Accommodating seafarers and workers during World War II

 

World War II broke out in September 1939. Men in the colonies served in British armed forces while others were recruited to Britain as sailors for the merchant navy, as munition workers and as foresters. Many lodgers refused to rent to them. About 300 West African and West Indian sailors were stranded in the North East at the outbreak of the war. The British Sailors Society opened the first boarding house for the 'colonial population' in the region at 14-16 Lovaine Place in Newcastle. With sixty beds, the West Indies House opened its doors in October 1941 (a second hostel opened in North Shields in May 1942).

 

To convince more sailors to move to Newcastle, a hundred posters were printed and sent over ports in Britain, the Caribbean and West Africa. The Colonial Office took over the administration of the hostel in June 1942 and even briefly considered Newcastle as headquarters for a West Indian shipping pool, arguing that racial tensions were not as strong there as in other port cities.

Officers of the Colonial Office still worried about the treatment of Black sailors,

 

        ‘We think it’s about time that the people of this country began to treat the coloured community as 

       fellow citizens, rather than intruders and aliens, as they have been inclined to do so in the past.’
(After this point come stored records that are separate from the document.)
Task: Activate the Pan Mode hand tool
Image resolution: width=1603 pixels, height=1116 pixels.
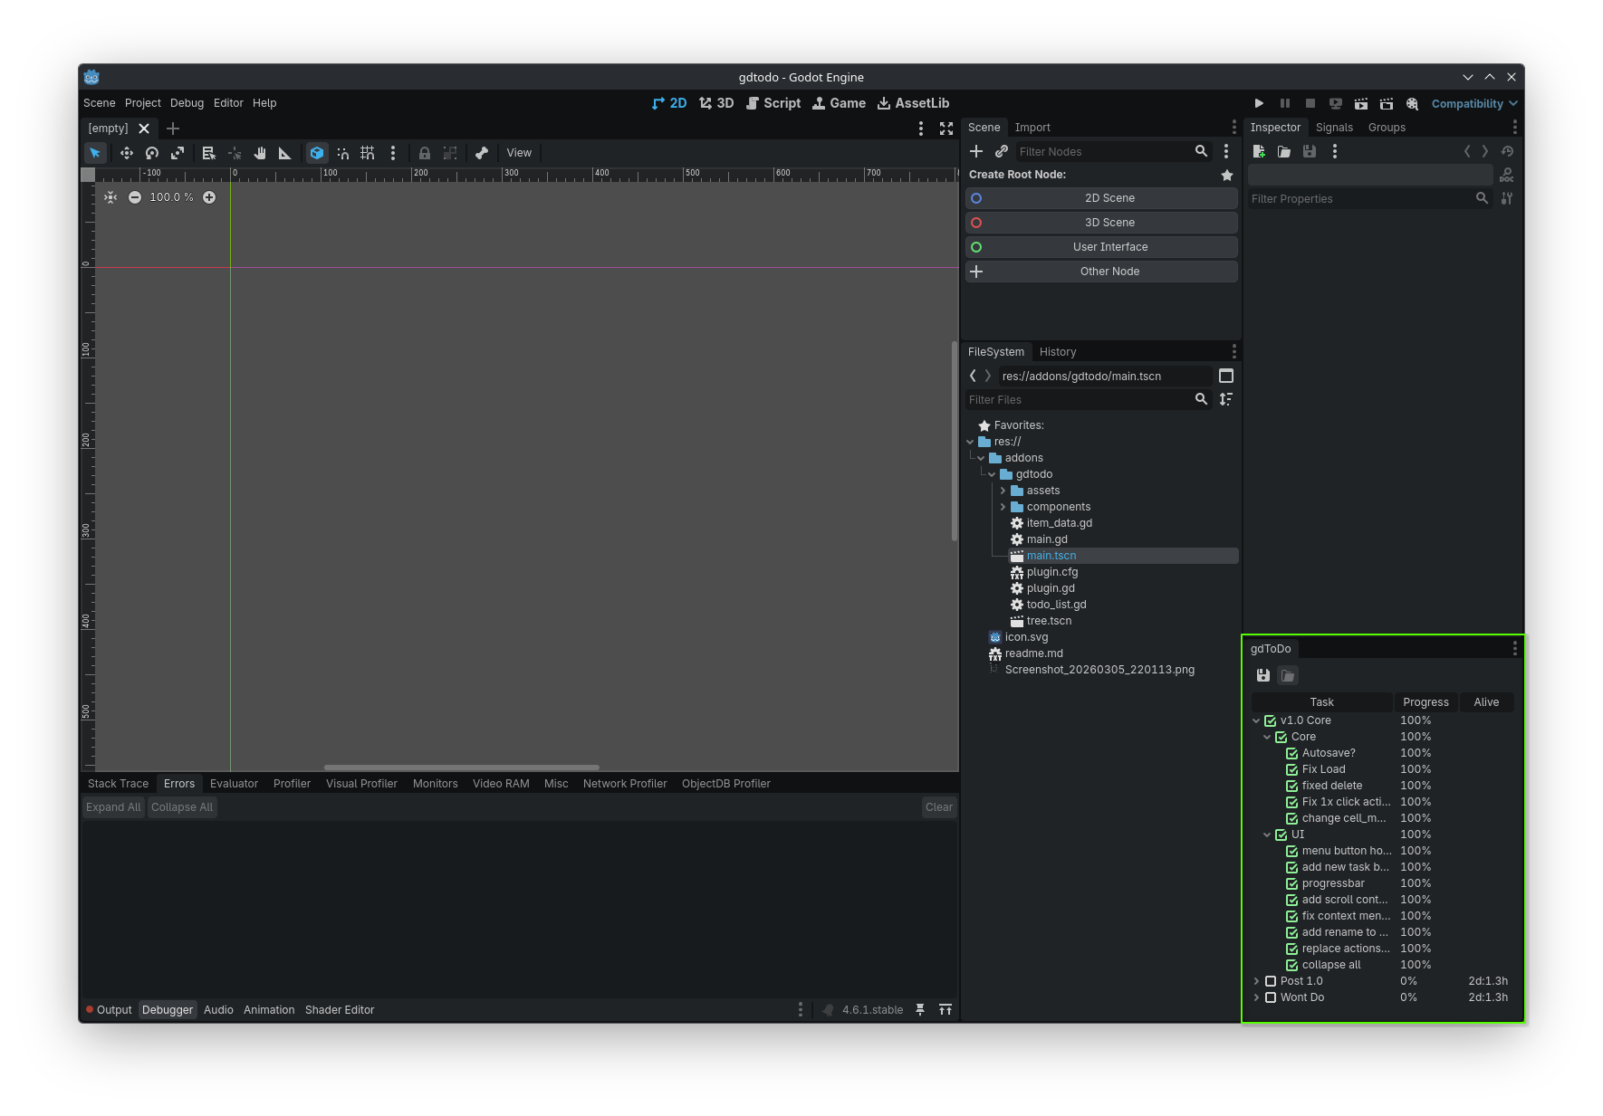Action: coord(260,153)
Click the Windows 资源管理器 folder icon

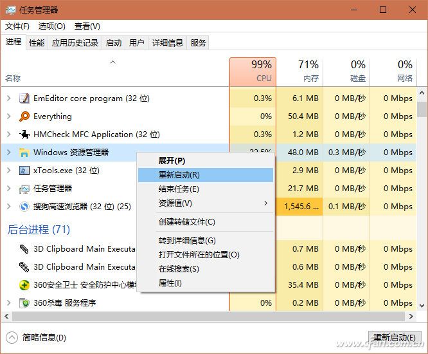pos(24,153)
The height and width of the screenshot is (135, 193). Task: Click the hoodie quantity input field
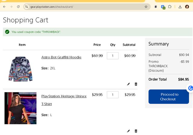[x=112, y=56]
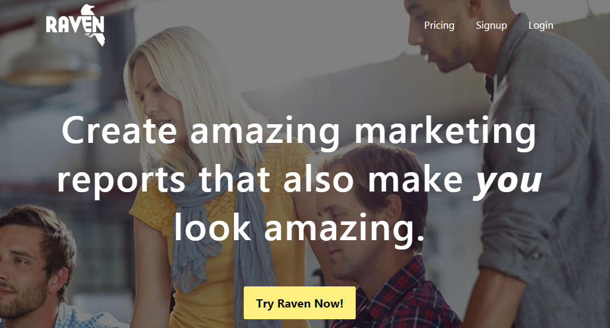Open the Login link
Viewport: 610px width, 328px height.
coord(541,25)
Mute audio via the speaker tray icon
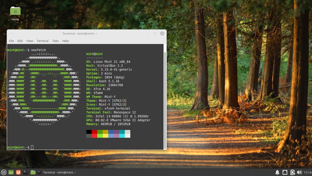 (299, 172)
       Shields Daily News, 28 June 1841

 

Sailors were not the only group facing difficult employment and housing conditions. Between 700 and 900 workers from British Honduras (today’s Belize) volunteered for logging work in Scotland. The foresters complained about low wages. Threadbare clothing and inadequate cabins let the Scottish winter freeze them to the bones. Learn more. The Hondurans sometimes travelled to Newcastle while on leave and stayed at the West Indies House. When the British Honduran Forestry Unit dissolved in 1944, about 250 of the foresters remained in Britain. About half of them sought employment in the North East and lived in the West Indies House until they could find more permanent accommodations.

 

Koi O’ Larbi: barrister, superintendent, and anticolonial advocate

 

Most hostels of this type that mostly employed white supervisors, but the superintendent of the West Indies House was Koi Obuadabang Larbi from the Gold Coast (today’s Ghana). A 28 years old barrister, he had studied law at King’s College (today's Newcastle University). He suspended his career to devote his time and energy to the West Indies House. He was the first Black man to hold the appointment of missioner in the British Sailor’s Society. 

 

O'Larbi was set on creating a real ‘home away from home.’ Libraries did not let people of African descent use their facilities so he launched a book donation drive, insisting that "little home life is open to [British Hondurans] because of their colour and a library is an urgent need." He actively worked with students at the nearby university and with Charles Minto in North Shields. Learn more here and here

 

O'Larbi organised concerts. He even convinced the BBC to record some broadcasts in the hostel and highlighted "just how strong the coloured peoples on Tyneside were." The BBC interviewed him and other West Africans and West Indians working or studying in the region. Learn more.

 

After a few clashes with the Colonial Office, notably over his salary, O'Larbi left the West Indies House and pushed for the right to self-determination in the British Empire. A member of the Pan-African Federation, he attended the All-Colonial Peoples (or Subject Peoples) Conference in London in 1945 that advocated for 'the unconditional and immediate ending of all colonial systems' and the end of 'all racial and discriminatory laws.' Learn more.

 

 With the end of the Second World War, many hoped that peace would bring freedom and equality for all, including for those living under colonial rule. Britain had imposed political and economic control of the Gold Coast region and established a colony in 1874 after waging a series of wars against the Ashanti Empire. The colony assisted Britain in the two world wars. Calls for independence grew louder. As the richest and most educated territories in West Africa, the Gold Coast had long experienced manifestations of nationalism and calls for self-government. O'Larbi returned to the Gold Coast and supported the colony gaining its independence in 1957 as the country of Ghana.